Stored data
______________________________

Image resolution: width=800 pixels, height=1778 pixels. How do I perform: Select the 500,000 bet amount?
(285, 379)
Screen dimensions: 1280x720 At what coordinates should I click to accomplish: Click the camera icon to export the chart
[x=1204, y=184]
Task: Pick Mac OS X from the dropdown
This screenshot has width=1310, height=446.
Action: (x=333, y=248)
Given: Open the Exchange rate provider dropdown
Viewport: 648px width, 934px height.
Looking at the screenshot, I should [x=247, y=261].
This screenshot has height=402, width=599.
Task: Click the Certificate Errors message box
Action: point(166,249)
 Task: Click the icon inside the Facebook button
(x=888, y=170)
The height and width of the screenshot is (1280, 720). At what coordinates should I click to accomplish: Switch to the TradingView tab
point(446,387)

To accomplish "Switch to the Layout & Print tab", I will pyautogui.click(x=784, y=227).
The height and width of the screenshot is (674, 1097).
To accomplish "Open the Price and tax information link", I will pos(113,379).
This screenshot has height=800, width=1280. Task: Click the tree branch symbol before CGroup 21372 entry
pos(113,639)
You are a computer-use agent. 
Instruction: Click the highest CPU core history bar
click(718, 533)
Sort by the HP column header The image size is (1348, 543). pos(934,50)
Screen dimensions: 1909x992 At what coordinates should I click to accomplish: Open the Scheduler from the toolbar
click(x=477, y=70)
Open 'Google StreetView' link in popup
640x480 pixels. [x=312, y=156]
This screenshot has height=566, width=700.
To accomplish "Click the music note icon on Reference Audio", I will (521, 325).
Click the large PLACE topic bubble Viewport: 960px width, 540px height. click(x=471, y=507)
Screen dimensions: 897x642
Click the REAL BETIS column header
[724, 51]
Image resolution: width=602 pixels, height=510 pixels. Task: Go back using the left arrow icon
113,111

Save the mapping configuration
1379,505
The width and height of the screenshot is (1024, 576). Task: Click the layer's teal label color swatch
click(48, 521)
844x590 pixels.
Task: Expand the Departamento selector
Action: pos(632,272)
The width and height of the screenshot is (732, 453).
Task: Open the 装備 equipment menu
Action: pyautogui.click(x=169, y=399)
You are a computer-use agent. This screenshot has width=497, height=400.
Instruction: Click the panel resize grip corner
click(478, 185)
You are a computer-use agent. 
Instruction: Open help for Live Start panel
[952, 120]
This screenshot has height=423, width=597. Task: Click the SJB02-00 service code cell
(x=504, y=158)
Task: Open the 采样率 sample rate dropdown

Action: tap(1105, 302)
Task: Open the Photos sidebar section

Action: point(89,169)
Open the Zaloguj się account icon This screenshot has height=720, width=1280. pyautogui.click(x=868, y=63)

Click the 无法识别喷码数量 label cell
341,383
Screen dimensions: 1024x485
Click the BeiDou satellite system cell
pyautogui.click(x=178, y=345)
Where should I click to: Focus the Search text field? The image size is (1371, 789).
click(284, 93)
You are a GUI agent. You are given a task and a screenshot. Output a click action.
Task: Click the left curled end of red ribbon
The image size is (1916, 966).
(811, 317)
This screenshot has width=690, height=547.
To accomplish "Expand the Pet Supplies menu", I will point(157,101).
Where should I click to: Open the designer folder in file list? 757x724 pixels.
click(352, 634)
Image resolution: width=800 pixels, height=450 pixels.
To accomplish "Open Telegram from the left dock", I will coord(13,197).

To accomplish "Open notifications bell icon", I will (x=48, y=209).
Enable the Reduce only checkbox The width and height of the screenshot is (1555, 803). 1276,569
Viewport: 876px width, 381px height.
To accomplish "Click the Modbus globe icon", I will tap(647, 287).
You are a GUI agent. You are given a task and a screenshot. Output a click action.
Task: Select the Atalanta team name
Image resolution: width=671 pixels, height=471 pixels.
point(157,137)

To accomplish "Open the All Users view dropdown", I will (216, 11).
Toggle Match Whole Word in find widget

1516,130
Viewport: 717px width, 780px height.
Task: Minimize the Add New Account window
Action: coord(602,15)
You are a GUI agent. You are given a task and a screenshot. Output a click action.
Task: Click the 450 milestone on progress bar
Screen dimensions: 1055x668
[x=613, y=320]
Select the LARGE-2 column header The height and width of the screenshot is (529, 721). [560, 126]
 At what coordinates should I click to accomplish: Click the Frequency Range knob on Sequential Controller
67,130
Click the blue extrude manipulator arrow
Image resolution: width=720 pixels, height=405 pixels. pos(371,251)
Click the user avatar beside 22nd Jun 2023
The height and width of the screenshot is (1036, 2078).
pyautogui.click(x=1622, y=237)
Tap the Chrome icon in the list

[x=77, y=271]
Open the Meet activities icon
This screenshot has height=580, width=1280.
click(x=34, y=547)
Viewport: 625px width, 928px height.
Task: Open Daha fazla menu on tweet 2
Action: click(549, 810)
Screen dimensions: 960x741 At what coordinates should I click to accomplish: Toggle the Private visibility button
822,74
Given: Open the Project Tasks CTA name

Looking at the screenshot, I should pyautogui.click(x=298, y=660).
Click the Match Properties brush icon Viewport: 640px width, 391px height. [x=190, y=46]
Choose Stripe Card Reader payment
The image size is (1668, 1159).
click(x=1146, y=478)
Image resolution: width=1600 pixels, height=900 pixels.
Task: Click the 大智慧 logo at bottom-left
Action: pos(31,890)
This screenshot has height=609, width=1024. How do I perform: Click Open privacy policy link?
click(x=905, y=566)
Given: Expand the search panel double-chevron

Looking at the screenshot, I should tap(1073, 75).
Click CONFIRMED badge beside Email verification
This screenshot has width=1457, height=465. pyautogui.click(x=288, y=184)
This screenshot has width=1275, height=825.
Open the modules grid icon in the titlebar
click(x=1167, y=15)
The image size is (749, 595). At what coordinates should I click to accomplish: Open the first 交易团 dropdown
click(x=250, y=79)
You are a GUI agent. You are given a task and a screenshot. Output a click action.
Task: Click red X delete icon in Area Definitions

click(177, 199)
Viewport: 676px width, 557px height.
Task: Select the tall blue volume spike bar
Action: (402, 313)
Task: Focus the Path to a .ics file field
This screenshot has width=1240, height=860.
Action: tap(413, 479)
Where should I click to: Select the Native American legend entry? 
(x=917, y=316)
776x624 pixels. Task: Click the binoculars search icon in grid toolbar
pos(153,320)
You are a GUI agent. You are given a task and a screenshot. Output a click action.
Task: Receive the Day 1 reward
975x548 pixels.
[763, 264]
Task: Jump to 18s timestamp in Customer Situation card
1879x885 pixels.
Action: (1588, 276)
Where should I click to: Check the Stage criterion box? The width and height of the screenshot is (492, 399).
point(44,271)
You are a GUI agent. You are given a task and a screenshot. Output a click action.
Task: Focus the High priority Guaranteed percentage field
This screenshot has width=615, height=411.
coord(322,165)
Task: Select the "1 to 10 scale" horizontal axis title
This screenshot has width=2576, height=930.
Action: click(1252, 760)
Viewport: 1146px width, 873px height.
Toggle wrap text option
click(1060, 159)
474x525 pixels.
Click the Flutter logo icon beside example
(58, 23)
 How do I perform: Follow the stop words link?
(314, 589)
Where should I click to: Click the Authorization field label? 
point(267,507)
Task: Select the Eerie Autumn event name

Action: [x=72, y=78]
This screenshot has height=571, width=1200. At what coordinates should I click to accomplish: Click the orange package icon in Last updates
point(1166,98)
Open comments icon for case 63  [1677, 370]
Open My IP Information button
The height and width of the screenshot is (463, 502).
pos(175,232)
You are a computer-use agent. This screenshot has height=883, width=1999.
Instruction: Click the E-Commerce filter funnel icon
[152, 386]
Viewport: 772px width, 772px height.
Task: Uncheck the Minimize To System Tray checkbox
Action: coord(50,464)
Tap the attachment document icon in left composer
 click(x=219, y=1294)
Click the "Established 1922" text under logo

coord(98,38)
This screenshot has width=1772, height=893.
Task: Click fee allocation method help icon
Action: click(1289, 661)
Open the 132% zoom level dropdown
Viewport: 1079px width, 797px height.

______________________________

— What you will do —
All lines of the records above that contain the word "computer" are to be copied out.

— Solution for this exercise —
You are a computer-use agent. 
You are a computer-use agent. This screenshot has width=497, height=400.
You are a computer-use agent. 
You are a computer-use agent. This screenshot has height=883, width=1999.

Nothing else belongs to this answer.